Guastavino: Song Cycles si presenta dunque come un autorevole lavoro su un repertorio di alto valore artistico, ma forse non ancora del tutto familiare al pubblico italiano ed europeo. Il disco di Letizia Calandra e Marcos Madrigal offre all’ascoltatore curioso ed esigente una prospettiva di alto livello sul linguaggio di Carlos Guastavino ed è probabilmente destinato a diventare un must della produzione discografica attuale dedicata al compositore argentino. La commistione fra il linguaggio post-romantico e le reminiscenze della musica folclorica argentina trovano una fortunata sintesi nel repertorio guastaviniano, valorizzato dagli interpreti grazie a un’attenzione sistematica agli aspetti ritmico-agogici presenti nel testo, poetico e musicale, e a un lavoro accurato sul colore sonoro, il fraseggio e la fusione timbrica fra la voce e il pianoforte.

 

Nota alla recensione :

Non sempre è facile accedere, in Europa, agli studi su Carlos Guastavino.
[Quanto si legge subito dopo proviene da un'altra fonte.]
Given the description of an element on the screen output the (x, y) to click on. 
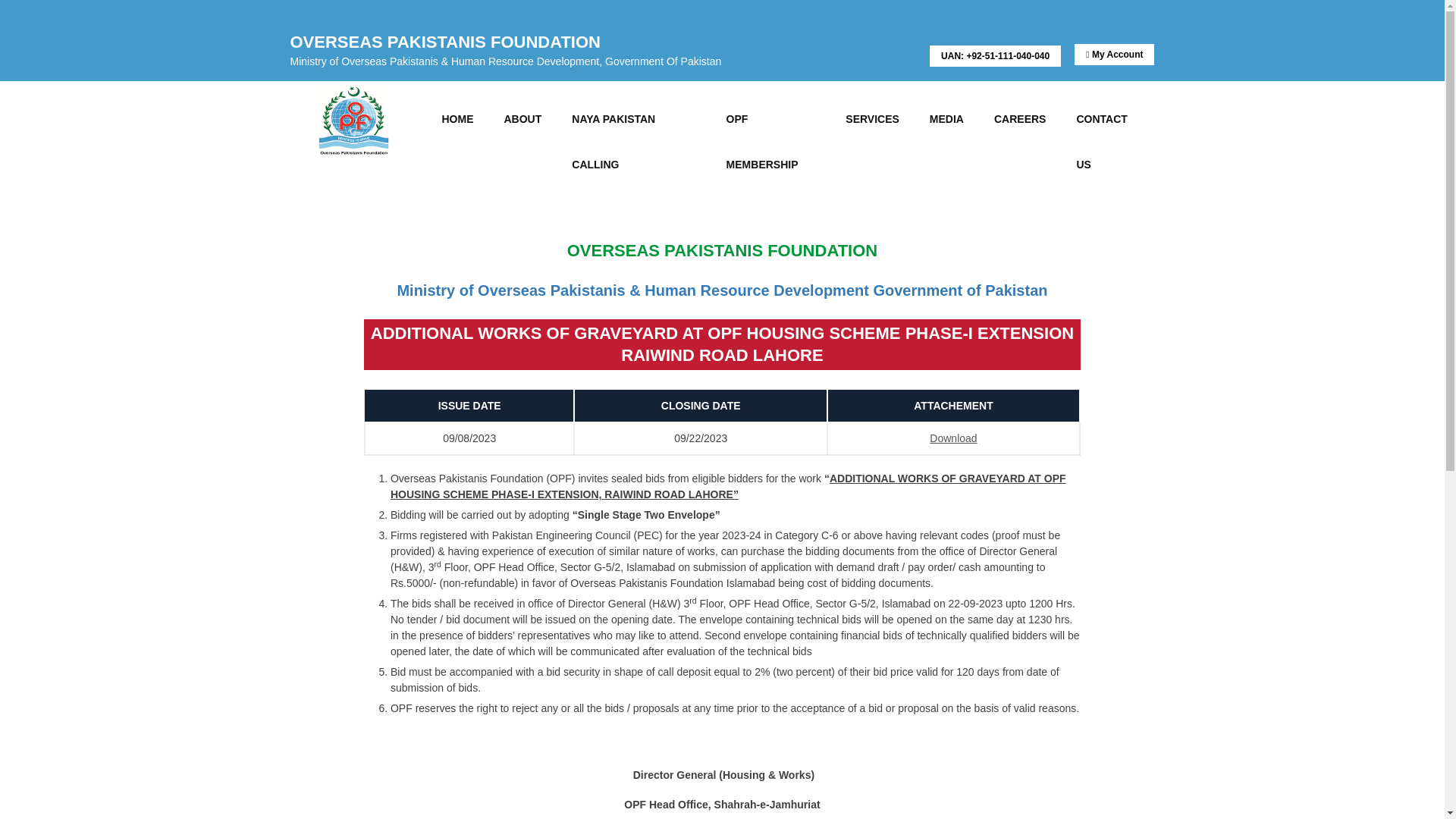
HOME (456, 118)
OVERSEAS PAKISTANIS FOUNDATION (351, 119)
CONTACT US (1107, 118)
MEDIA (946, 118)
My Account (1114, 54)
ABOUT (521, 118)
OPF MEMBERSHIP (771, 118)
CAREERS (1019, 118)
NAYA PAKISTAN CALLING (633, 118)
SERVICES (871, 118)
Given the description of an element on the screen output the (x, y) to click on. 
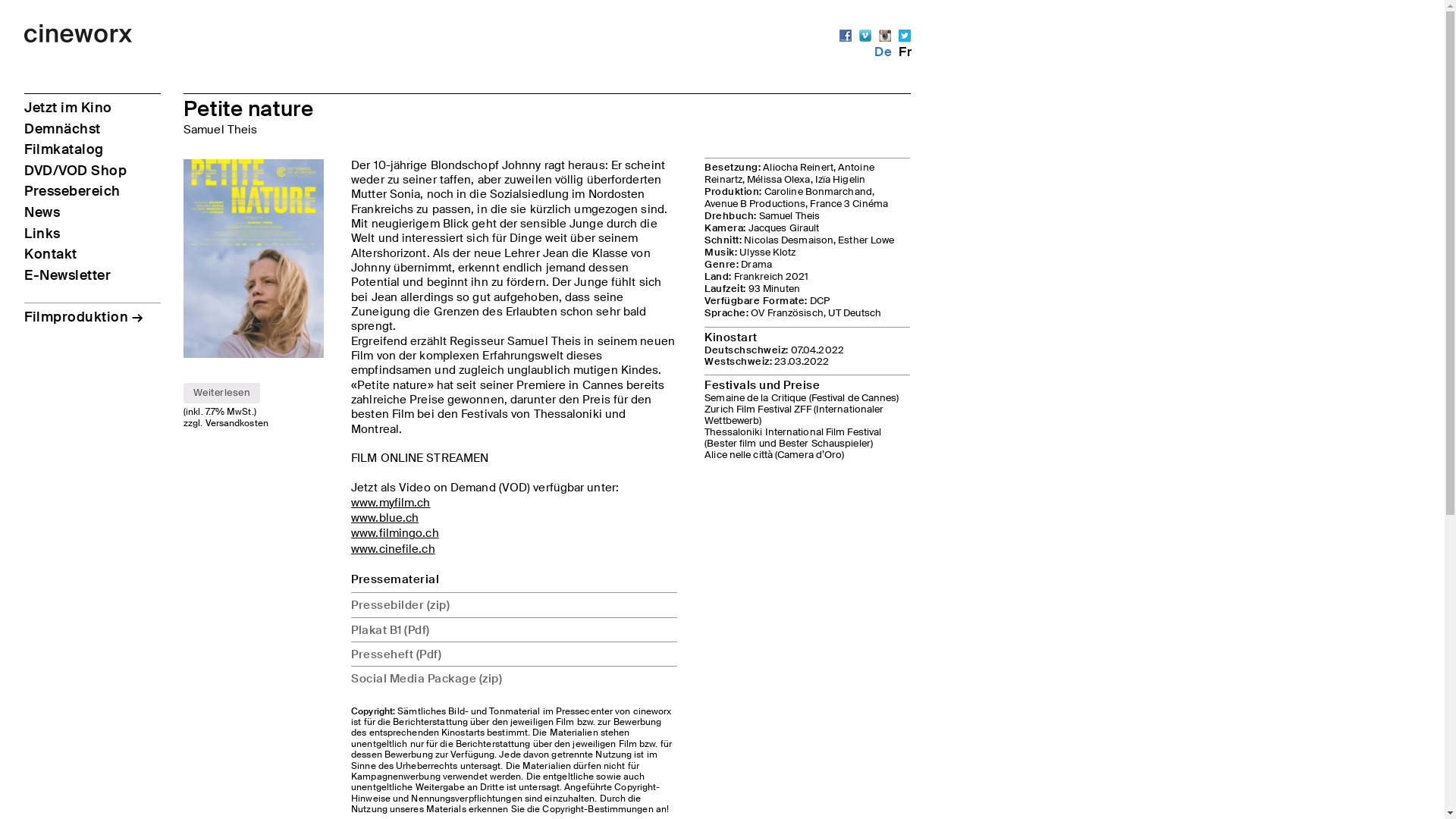
Fr Element type: text (904, 51)
Pressebereich Element type: text (72, 190)
E-Newsletter Element type: text (67, 274)
Weiterlesen Element type: text (221, 393)
www.cinefile.ch Element type: text (393, 548)
www.filmingo.ch Element type: text (395, 532)
Pressematerial Element type: text (395, 578)
Jetzt im Kino Element type: text (68, 107)
Presseheft (Pdf) Element type: text (514, 653)
Skip to content Element type: text (24, 24)
News Element type: text (41, 211)
Plakat B1 (Pdf) Element type: text (514, 629)
 Facebook Element type: hover (845, 35)
 Instagram Element type: hover (884, 35)
cineworx Element type: text (79, 38)
www.blue.ch Element type: text (384, 517)
Kontakt Element type: text (50, 253)
Filmkatalog Element type: text (63, 149)
Social Media Package (zip) Element type: text (514, 677)
 Vimeo Element type: hover (865, 35)
www.myfilm.ch Element type: text (390, 501)
Pressebilder (zip) Element type: text (514, 604)
Links Element type: text (42, 233)
DVD/VOD Shop Element type: text (75, 170)
De Element type: text (882, 51)
 Twitter Element type: hover (904, 35)
Given the description of an element on the screen output the (x, y) to click on. 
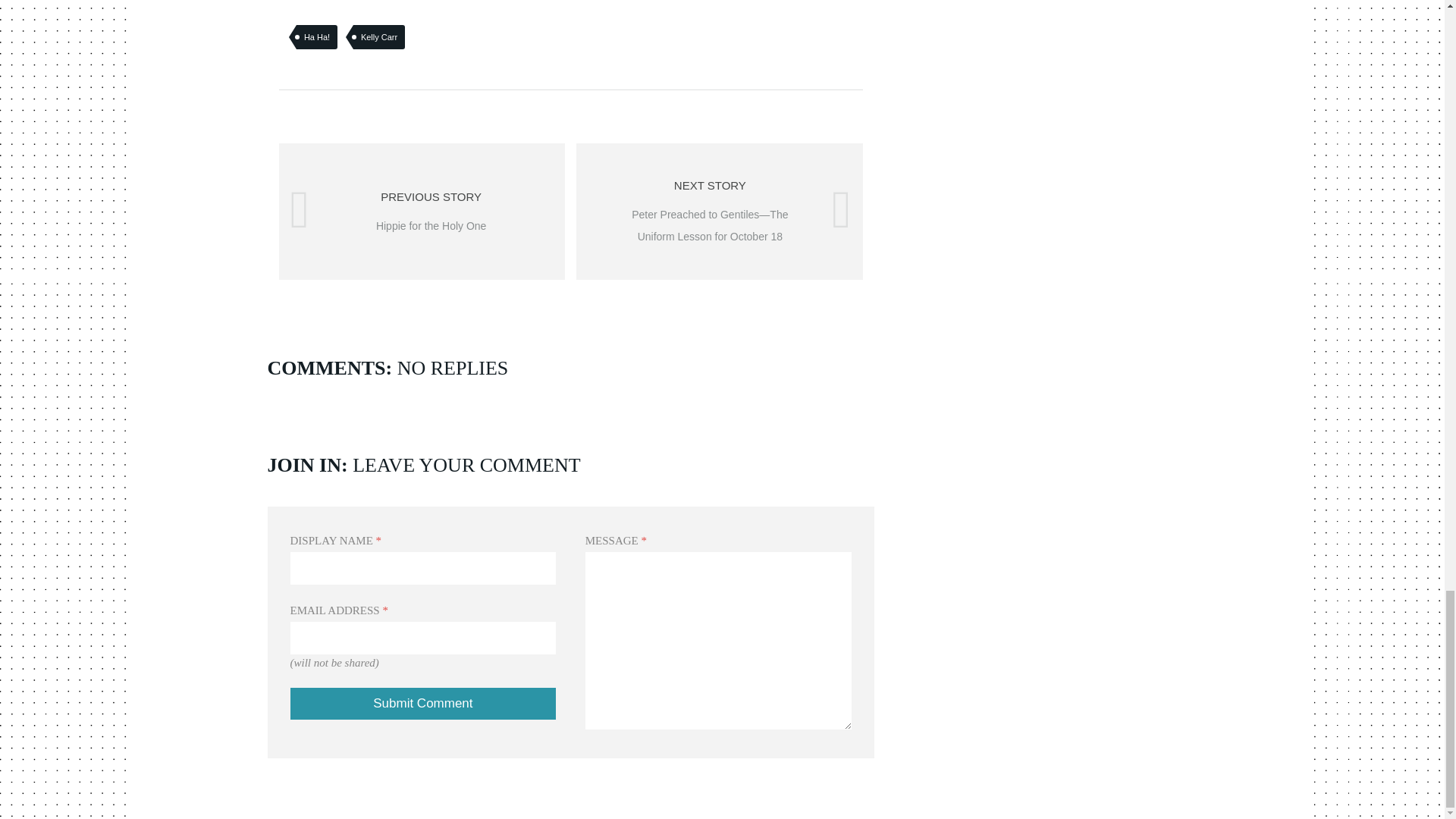
Kelly Carr (378, 37)
Submit Comment (421, 211)
Submit Comment (422, 703)
Ha Ha! (422, 703)
Given the description of an element on the screen output the (x, y) to click on. 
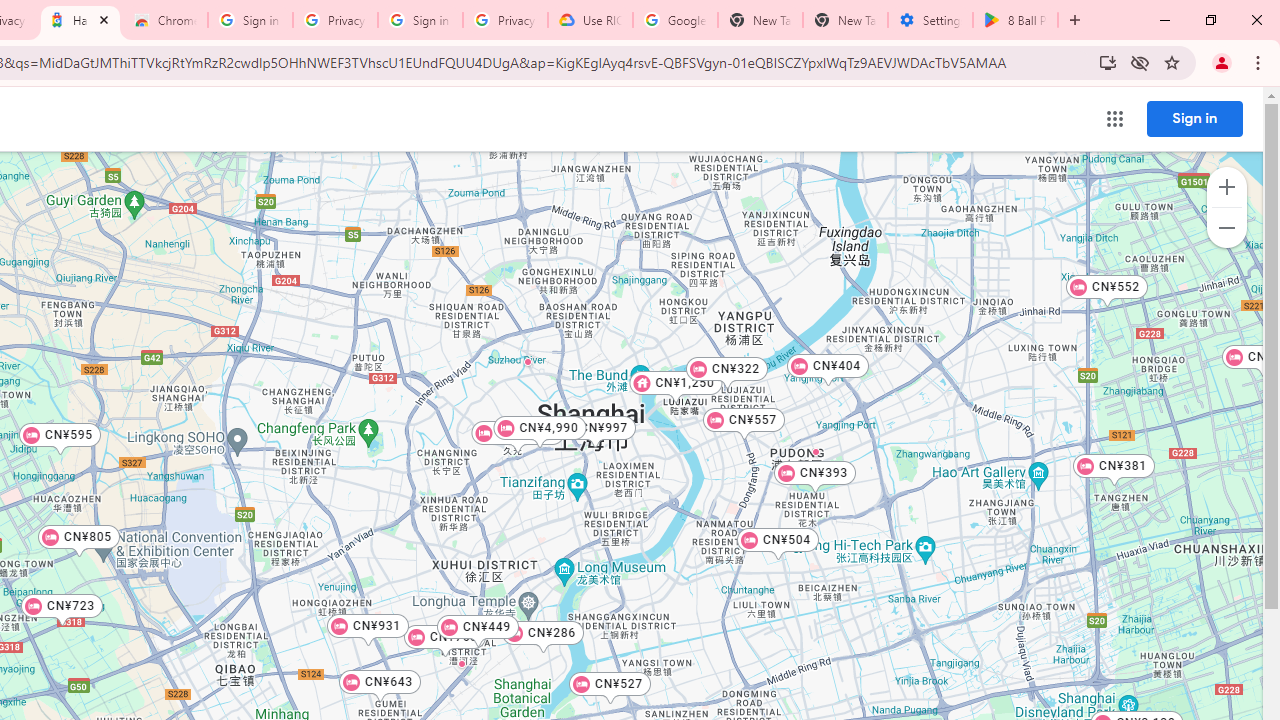
Install Trips all in one place (1107, 62)
Given the description of an element on the screen output the (x, y) to click on. 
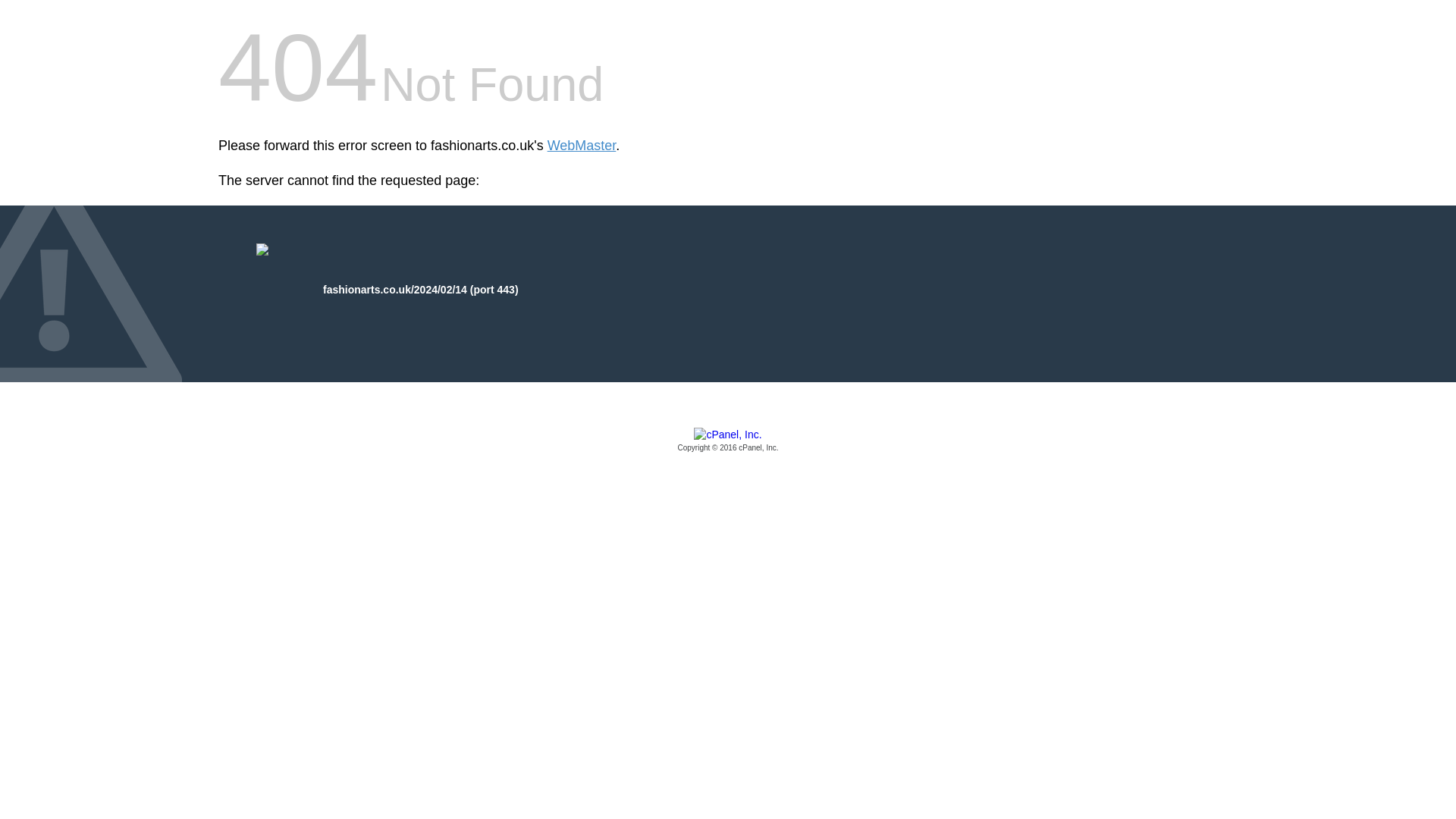
cPanel, Inc. (727, 440)
WebMaster (581, 145)
Given the description of an element on the screen output the (x, y) to click on. 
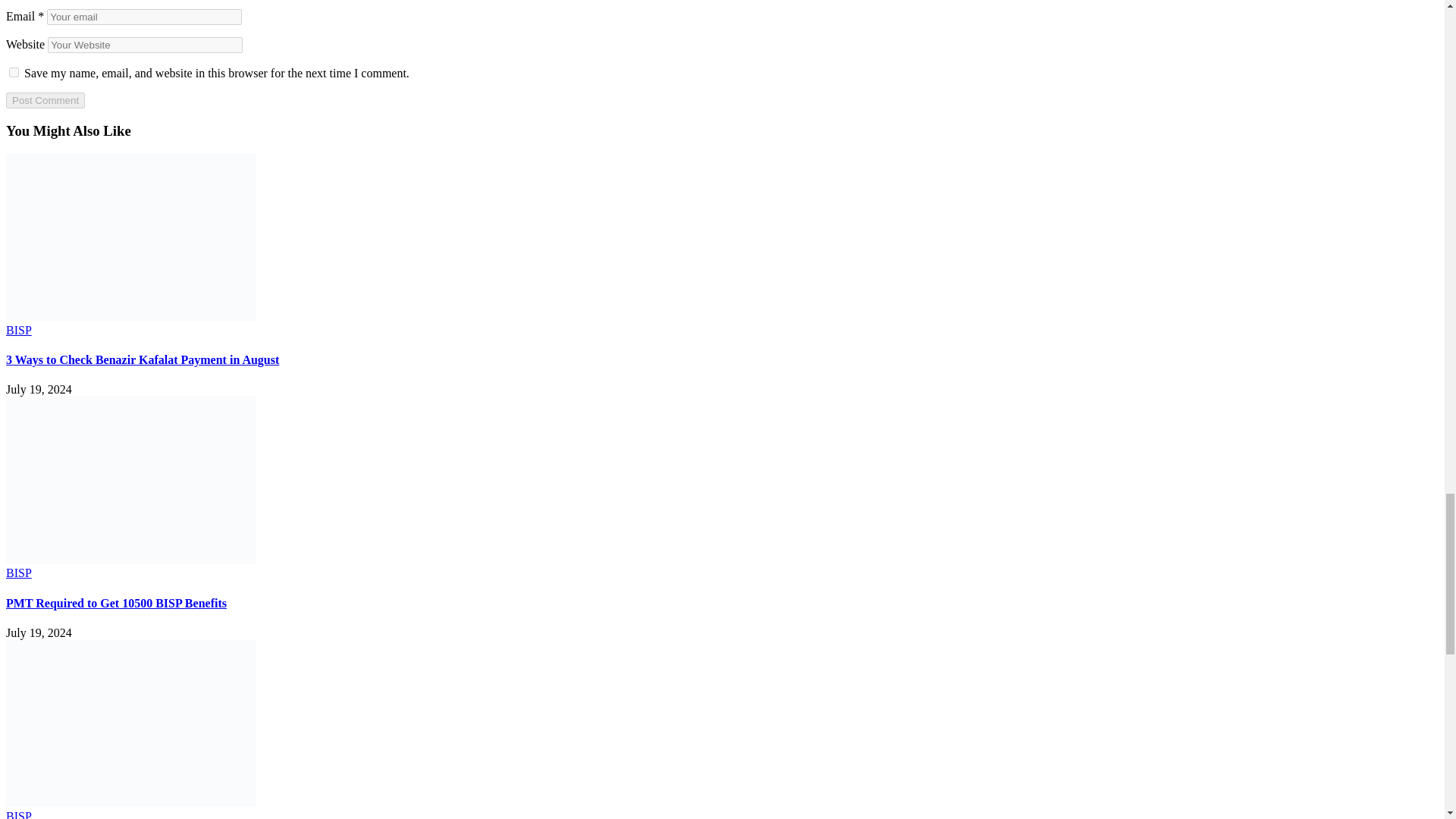
BISP 10500 September Program Registration from 18th July (130, 802)
3 Ways to Check Benazir Kafalat Payment in August (130, 316)
Post Comment (44, 100)
yes (13, 71)
PMT Required to Get 10500 BISP Benefits (130, 558)
Given the description of an element on the screen output the (x, y) to click on. 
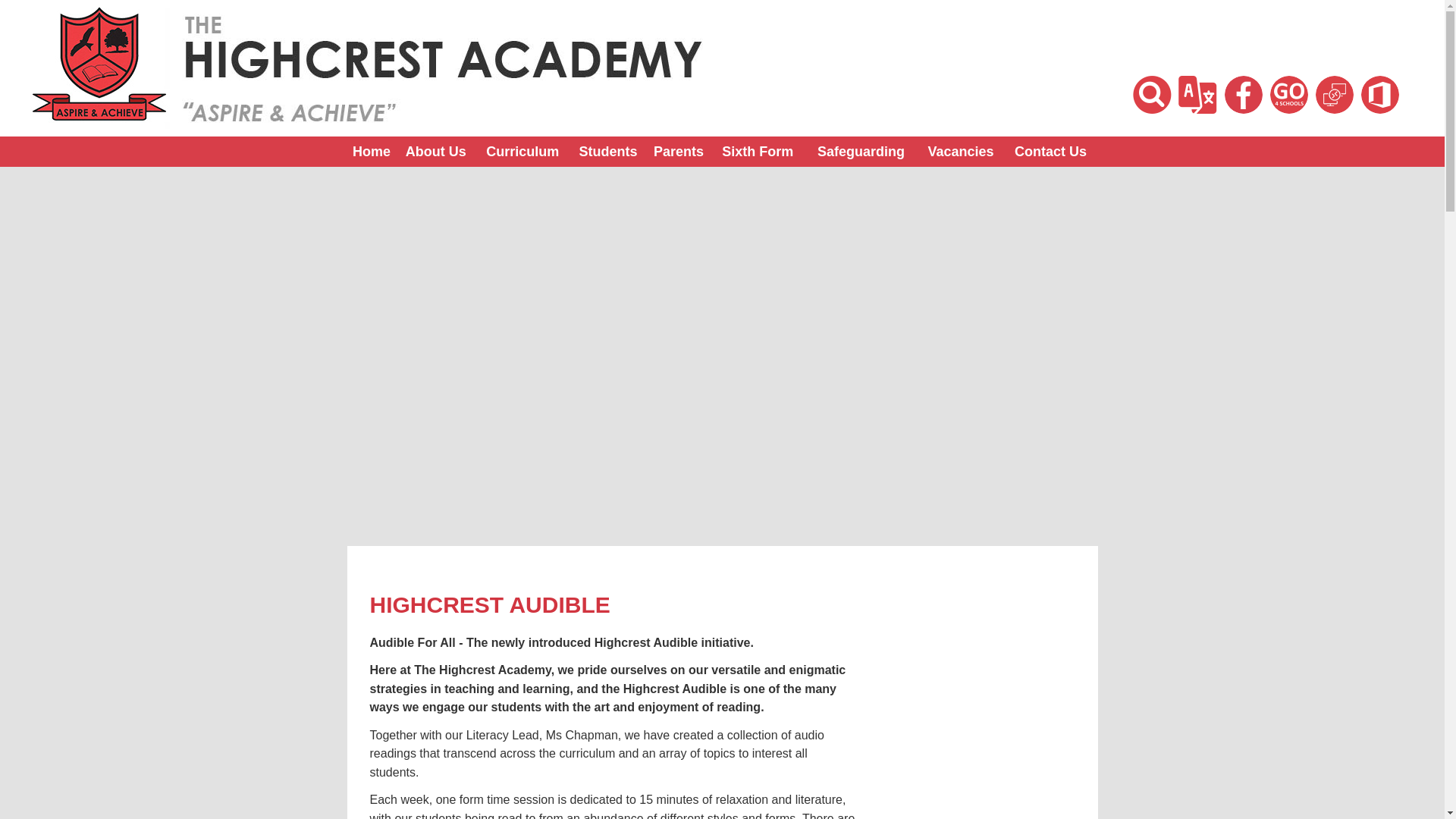
Home (371, 151)
Search site (1152, 94)
Search site (1152, 94)
About Us (436, 151)
Curriculum (523, 151)
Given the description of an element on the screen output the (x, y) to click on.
Pertanto, desidero ringraziare la professoressa Nancy Roldán, pianista, già docente del Peabody Conservatory of the John Hopkins University (USA), fondatrice del collettivo Sonus Guastavino e fra i massimi esperti del repertorio guastaviniano, per avermi messo a disposizione del materiale unico e prezioso, la cui consultazione è stata fondamentale per la scrittura della presente recensione.